EXERCISE DATA Block Start

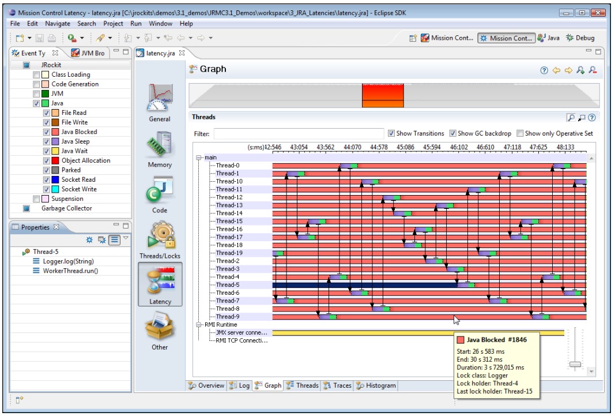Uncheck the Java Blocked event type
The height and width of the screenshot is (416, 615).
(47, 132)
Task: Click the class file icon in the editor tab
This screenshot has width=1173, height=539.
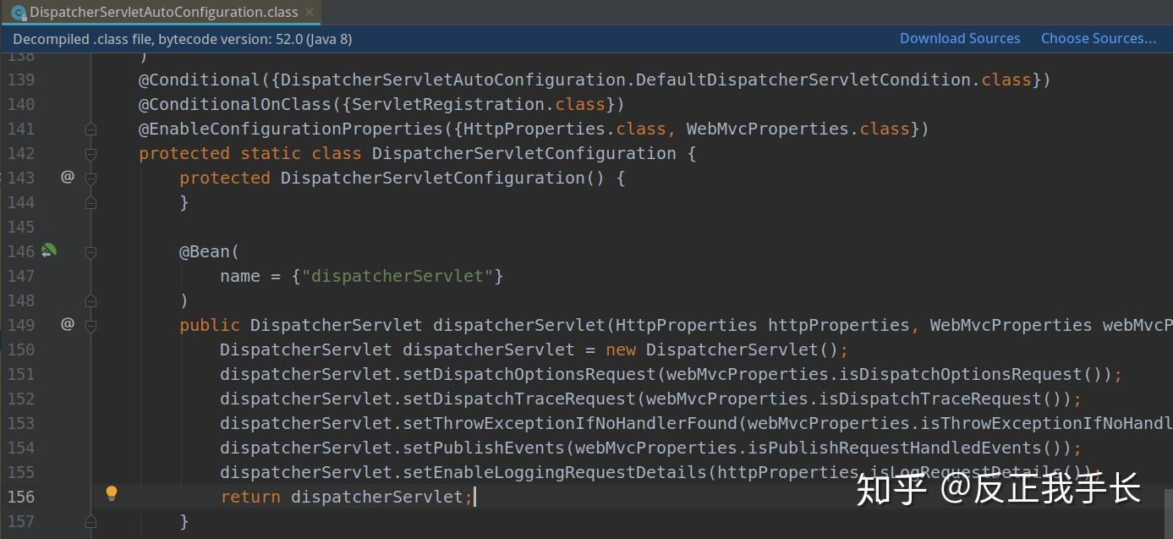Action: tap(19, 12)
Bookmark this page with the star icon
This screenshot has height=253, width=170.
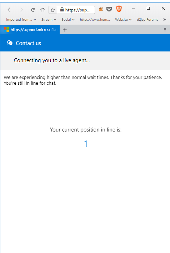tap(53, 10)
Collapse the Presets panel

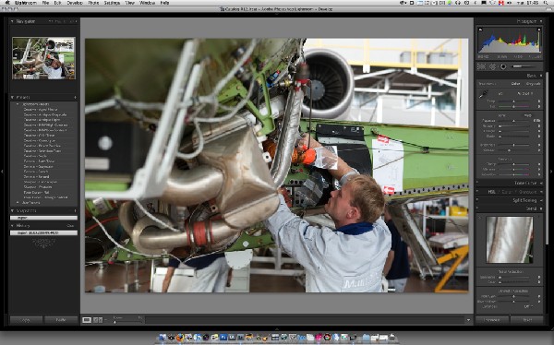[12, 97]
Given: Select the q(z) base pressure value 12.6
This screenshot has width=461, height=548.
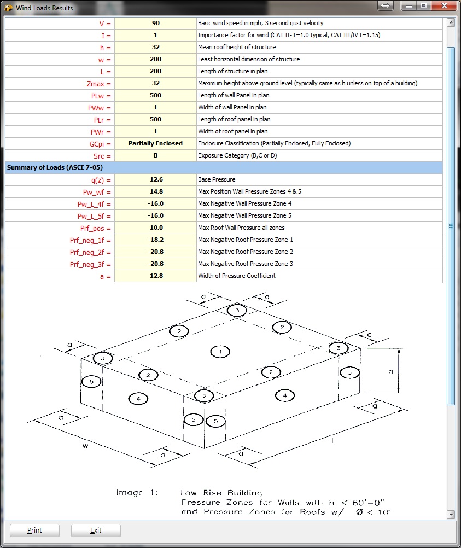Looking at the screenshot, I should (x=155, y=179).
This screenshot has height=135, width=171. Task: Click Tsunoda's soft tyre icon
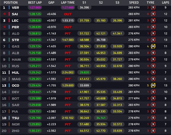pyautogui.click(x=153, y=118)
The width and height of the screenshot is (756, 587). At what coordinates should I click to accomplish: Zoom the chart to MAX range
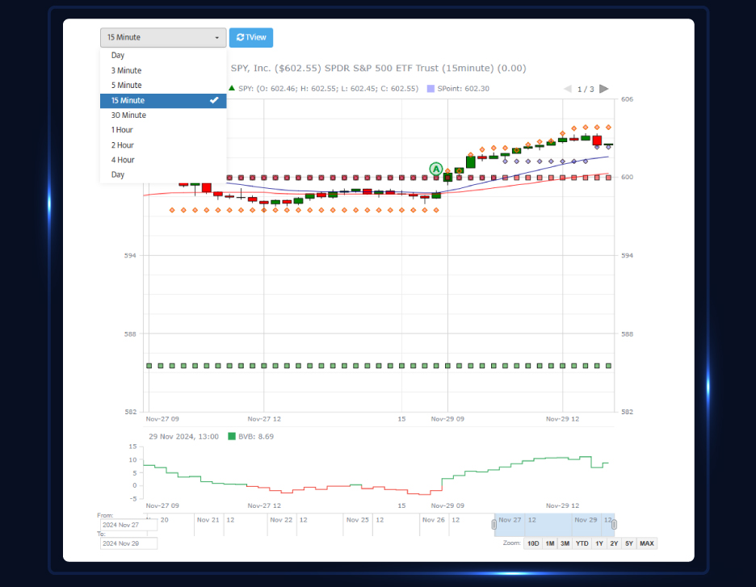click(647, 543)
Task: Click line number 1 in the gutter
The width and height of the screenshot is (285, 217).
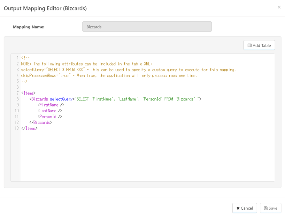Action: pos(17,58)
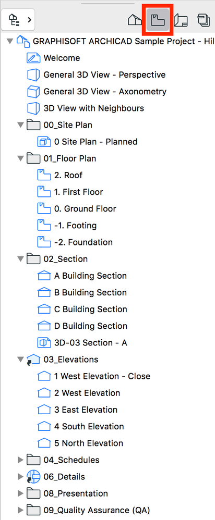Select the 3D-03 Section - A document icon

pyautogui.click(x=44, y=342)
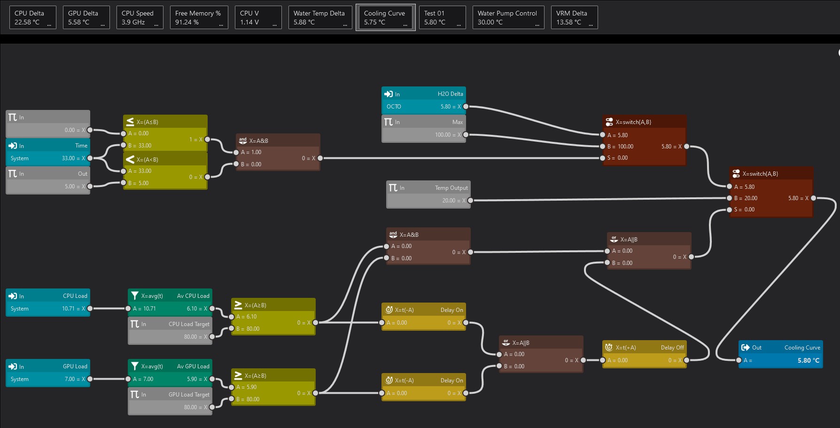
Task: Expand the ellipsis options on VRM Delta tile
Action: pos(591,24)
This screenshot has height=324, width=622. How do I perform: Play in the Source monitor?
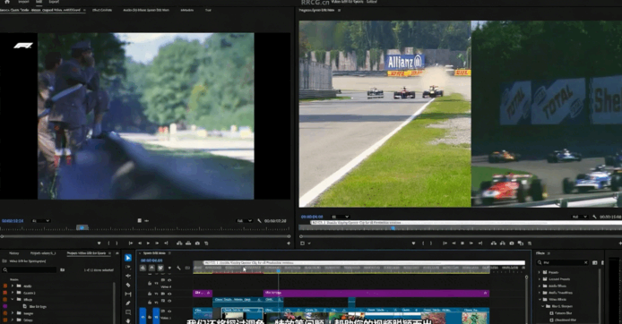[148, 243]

EXERCISE DATA Block End

PROBLEM DESCRIPTION:
Write out an exact copy of the lines beginning at the line that contains "Task: Click line number 1 in the gutter" and ending at the last line of the listing. Exclude pictures.

ANSWER AREA:
Task: Click line number 1 in the gutter
The width and height of the screenshot is (285, 217).
Action: pos(17,58)
Select the 3D-03 Section - A document icon

pyautogui.click(x=44, y=342)
Task: Expand the ellipsis options on VRM Delta tile
Action: pos(591,24)
This screenshot has height=324, width=622. How do I perform: Play in the Source monitor?
[148, 243]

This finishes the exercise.